WE’VE BEEN ON THE CAMPAIGN TRAIL
The rallies, debates, town halls and door knocking have subsided in South Carolina. But not before 32 student reporters for the Carolina News and Carolina Reporter captured the mood, methods and a bit of the madness of presidential campaigns.
CN/CR is our capstone course for senior journalism students. It’s a working newsroom producing a daily newscast, online reports and stories for the state’s newspapers.
Since the start of the semester, our students have been moving at campaign speed to report the Trump phenomenon, the Cruz-Rubio spat and the demise of the Bush dynasty in the Republican primary. They’ve followed the door-to-door canvassing of Clinton and Sanders volunteers. They’ve examined issues important to South Carolina’s black population, its conservative evangelicals and its gun owners.

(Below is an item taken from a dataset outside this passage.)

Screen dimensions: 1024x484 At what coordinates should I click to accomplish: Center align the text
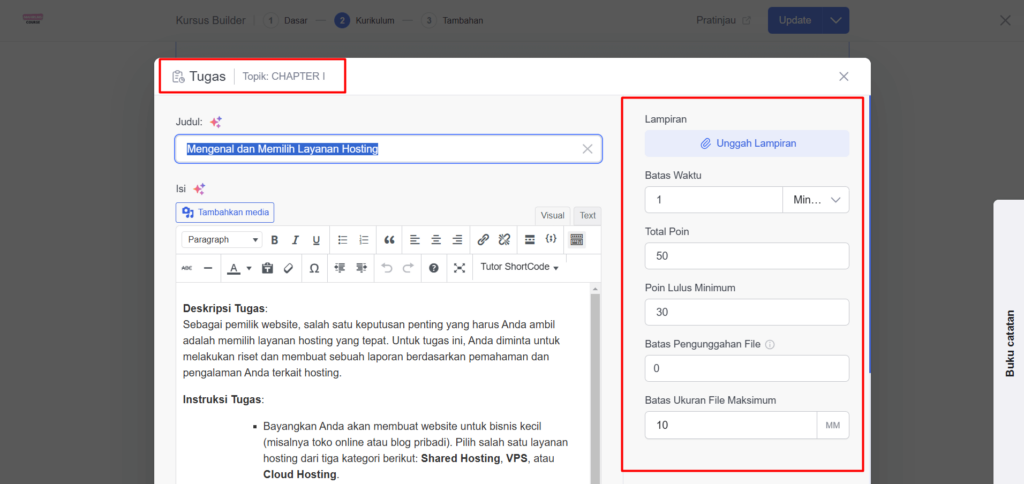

In my CNN days, I covered five presidential campaigns. I might not have thought it possible then, but the process has gotten even more complex. Social media are an integral part of campaigns and reporting. Crowds seem more rowdy. Everyone wants a selfie with the candidates. (Sometimes we might, too.)
But our students are holding their own, wading into gaggles, plugging into mults, dogging the candidates and staffs for equal access. Other SJMC students have helped out with the MSNBC and CNN broadcasts from Columbia.
I’m getting some vicarious enjoyment out of their efforts and results. As part of our teaching team—with Rick Peterson, Harvie Nachlinger, Scott Farrand and Carolyn Click—it’s rewarding to see the daily reports. I’ll confess, a few weeks overseeing the process in South Carolina beats months on the exhausting campaign trail.
The candidates are gone now with both primaries over. We won’t see them again this year, since South Carolina is a predictably red state in November. When the 2020 cycle starts—and it won’t wait until 2020—new classes of Carolina News and Carolina Reporter will have this year’s cycle as a model.
I’ve taught a Media & Politics course in a variety of ways and places over nearly 20 years. This is the first time in a newsroom setting. Many of our journalism students have their career sights set on covering sports or entertainment. I tell them what I discovered is that politics is a year-round, four-season, full contact, blood sport. That’s how it’s practiced in South Carolina.
One student told me the other day: “This is more fun than I’d expected.”
You can find the students’ reports at http://www.datelinecarolina.org/
Carolina News is streamed and airs on USC’s campus cable Monday-Friday at 4 p.m.
College News . . .
Library and Information Science students Seneca Jackson, Travis Wagner and Debbie Yoho (pictured) have been named 2016-2017 Graduate Civic Scholars by USC. The interdisciplinary program provides graduate students interested in community and public engagement, action-based research, and social justice with an enhanced understanding of the role of scholarship in these endeavors.
Dr. Tom Weir, a former advertising professor with the School of Journalism and Mass Communications, passed away Sunday, February 14, 2016. Weir served as the school’s interim director from 2014-2015.
While the Dorman High School library in Spartanburg has many attractive features, one of the most popular ones is the heart-bedecked pillar and book display belonging to Blind Date with a Book, a seasonal program run by librarian Cathy Jo Nelson (’90, ’97 MLIS).
Steve Harvey turned his Miss Universe announcement blunder into a winning Super Bowl ad for T-Mobile. That’s the verdict from the 100 students and faculty in the School of Journalism and Mass Communications who gathered to watch the game and critique the commercials.
Public libraries can be a critical resource during natural disasters. Prompted by Columbia’s October flooding, Drs. Sam Hastings, Jingjing Liu and Feili Tu-Keefner have undertaken an effort to research this trend further.